Learn how Red Canary ingests security data from several different third-party alert sources. Adding supported alert sources to Red Canary ensures that you are getting the most out of your security products. Your options will differ depending on the available methods that are supported and the data output that is provided by the third-party platform. The information included covers the ingestion method for supported source platforms, configuration of source data, and potential requirements regarding digital certificates and Transport Layer Security (TLS) for specific ingestion methods.
Estimated procedure time: 10 minutes
If you don't see your security product, check out Suggest a New Security Product in the Red Canary Help Center.

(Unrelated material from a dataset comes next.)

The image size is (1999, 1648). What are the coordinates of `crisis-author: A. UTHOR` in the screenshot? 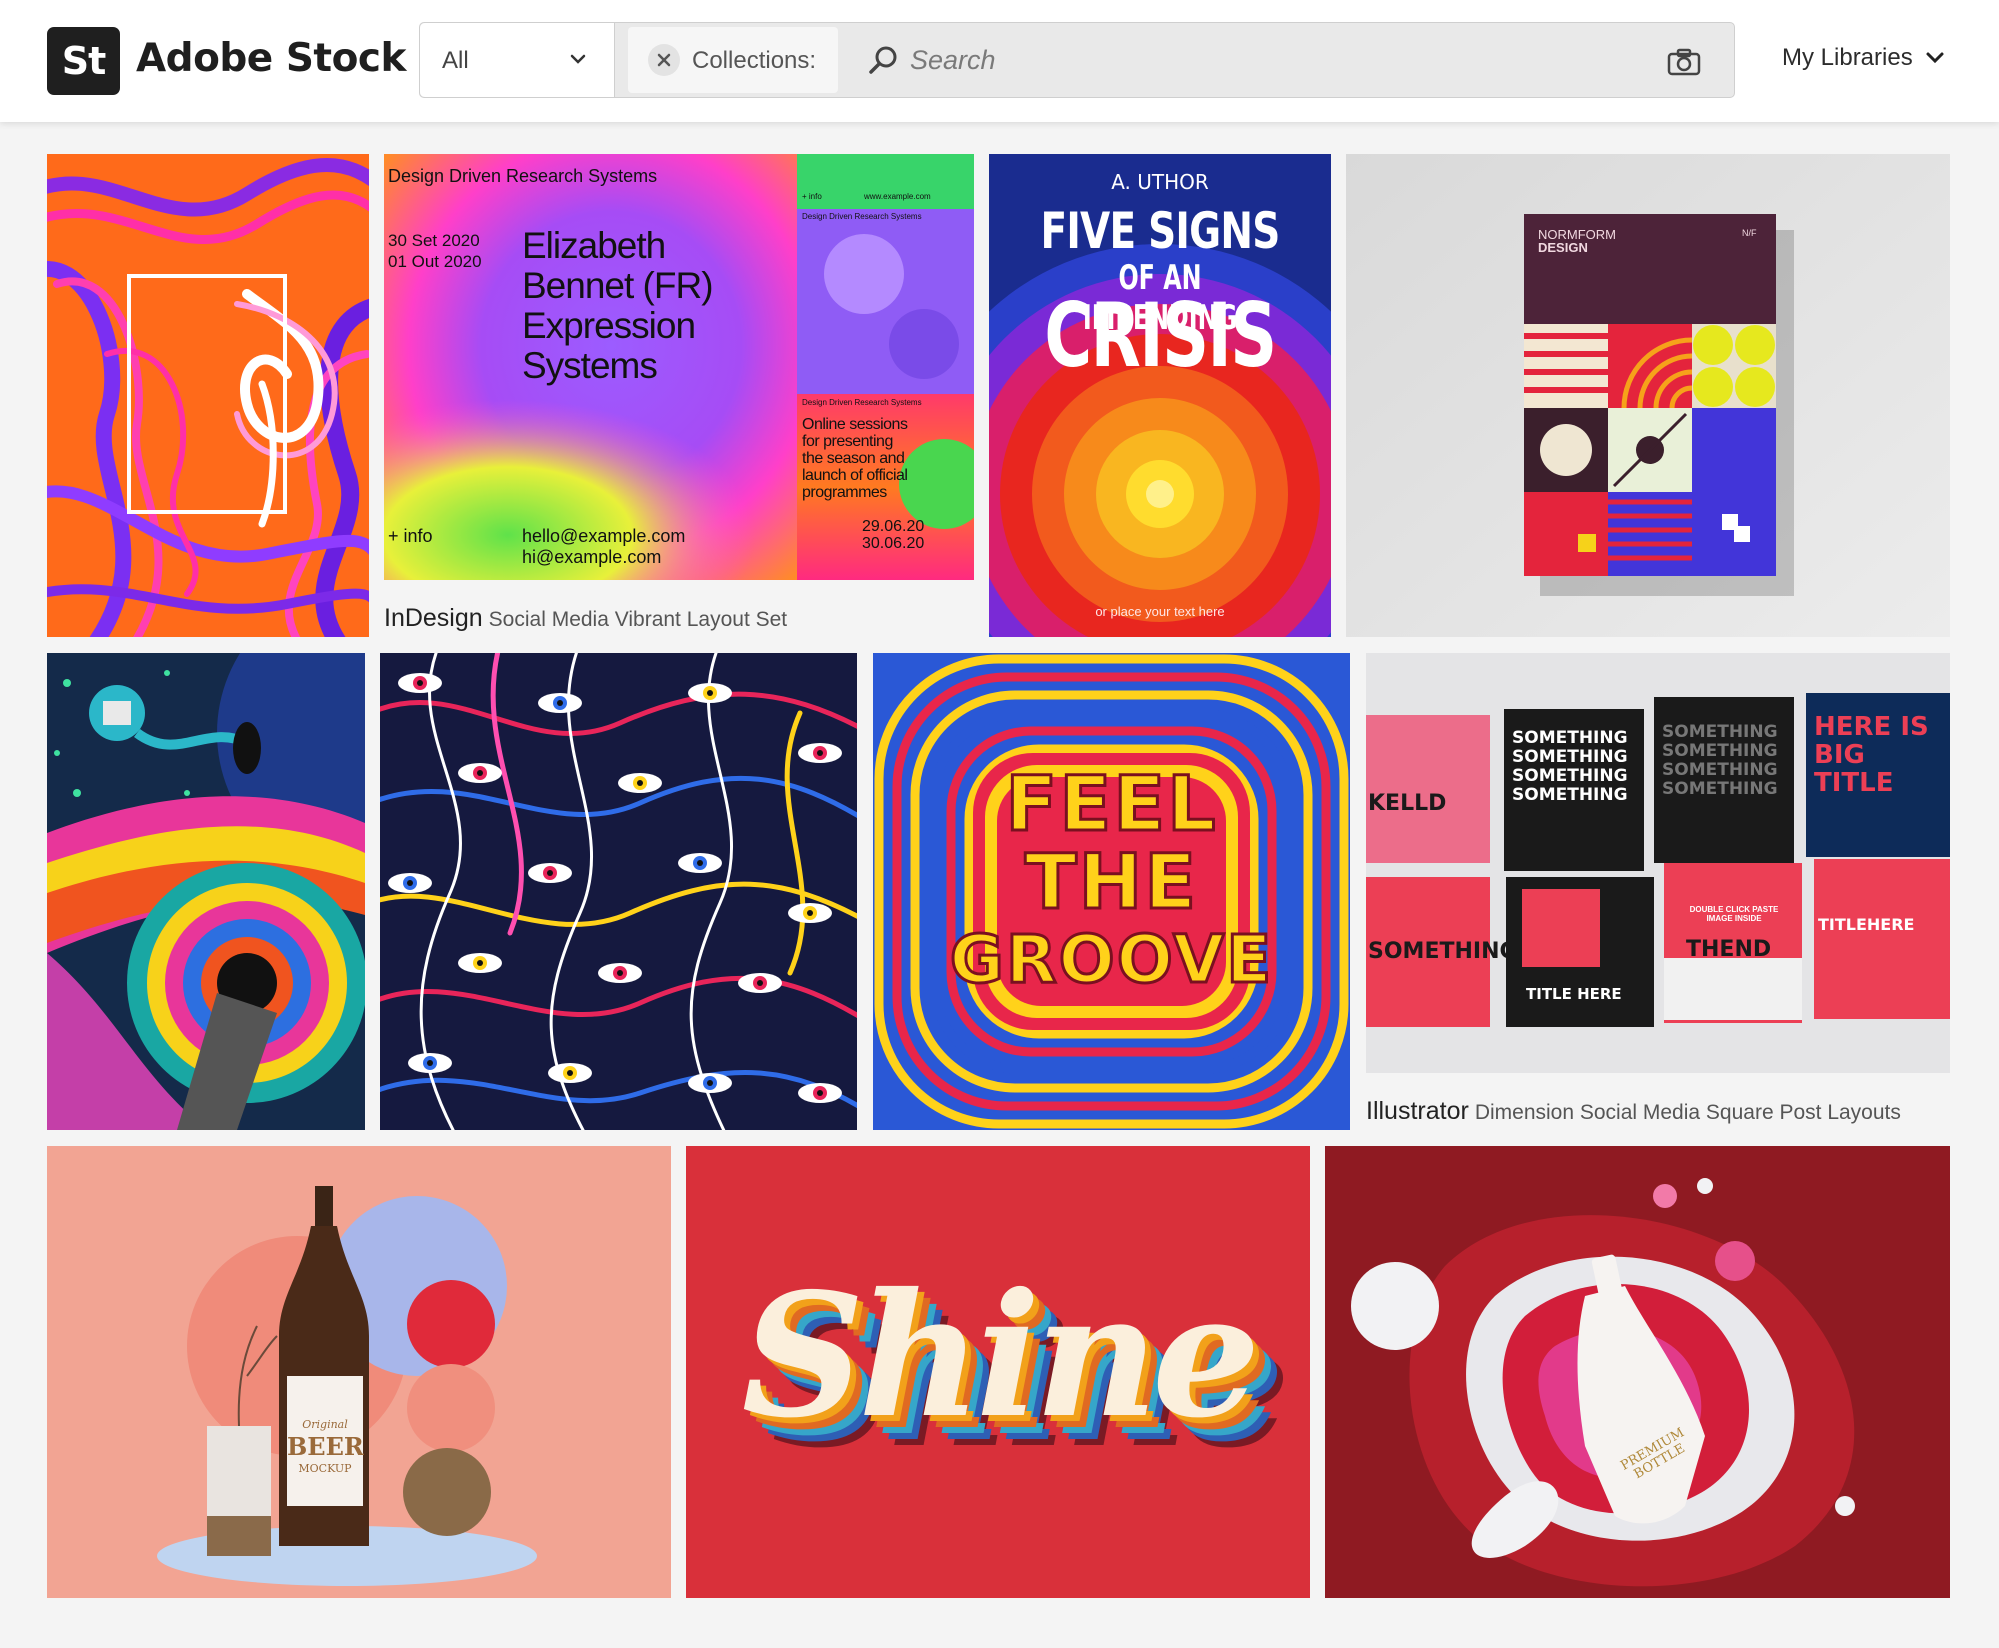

- In the Alert Sources search bar, enter and select the name of the security product you want to add.
- Once added, click the product name to configure the alert source.
Configure the source platform
- Click Configure.
- In the Name field, enter the security product.
- Select a display category.
- Select an ingest format or method.
- API Poller: Red Canary pulls new alerts every five minutes from the alert source API using credentials that you provide.
- Email: Red Canary provides an email address that you can configure your alert source to send alerts to.
- Syslog: Red Canary provides a URL and port for you to configure your alert source to send alerts to via the syslog network logging protocol. This requires TLS v1.2+.
- HTTP: Red Canary provides a URL and port for you to configure your alert source to send alerts to via HTTPS webhooks. This requires TLS v1.2+.
- TCP: Red Canary provides a URL and port for you to configure your alert source to send alerts to via TCP with TLS. This requires TLS v1.2+.
- Click Save.
- You now need to parse the alerts that will be coming into Red Canary. Click Activate it to begin processing alerts.
- Click Configure to view the URL that you will be sending alerts to. From here you will notice a new section on the window. You will be able to view the URL and Port where your security product will send the alerts to.
Red Canary TLS Certificate for Ingest over TLS (Recommended)
Red Canary requires that you configure your third party product to send alerts to the Provided URL and Port number highlighted below. When you are finished, click Save or exit the modal.
Custom TLS Certificate for Ingest over TLS (Optional)
If your company has security requirements, or if the third-party product you are adding requires a custom certificate, you can use a custom TLS server certificate.
Note: Red Canary supports customer self-signed certificates but doesn’t support the uploading of third-party CA signed certificates.
- Select Use custom TLS server certificate for ingest over TLS?. Click Choose File, then select the certificate and private key files. You can also enter a private key passphrase if you choose to.
- Click Save.
You’ll receive an update in the Red Canary platform that the external alert source was successfully updated.
Deactivate alert sources
You can deactivate an alert source and remove it from Red Canary.
- Click Alert Sources in the site navigation.
- Click the name of the alert source.
- Click the ICON_TRASH icon.
Test the integration
For email-based alerts, trigger an alert or email in the source platform.
Note: There is no integrated test functionality for API-based alerts at this time.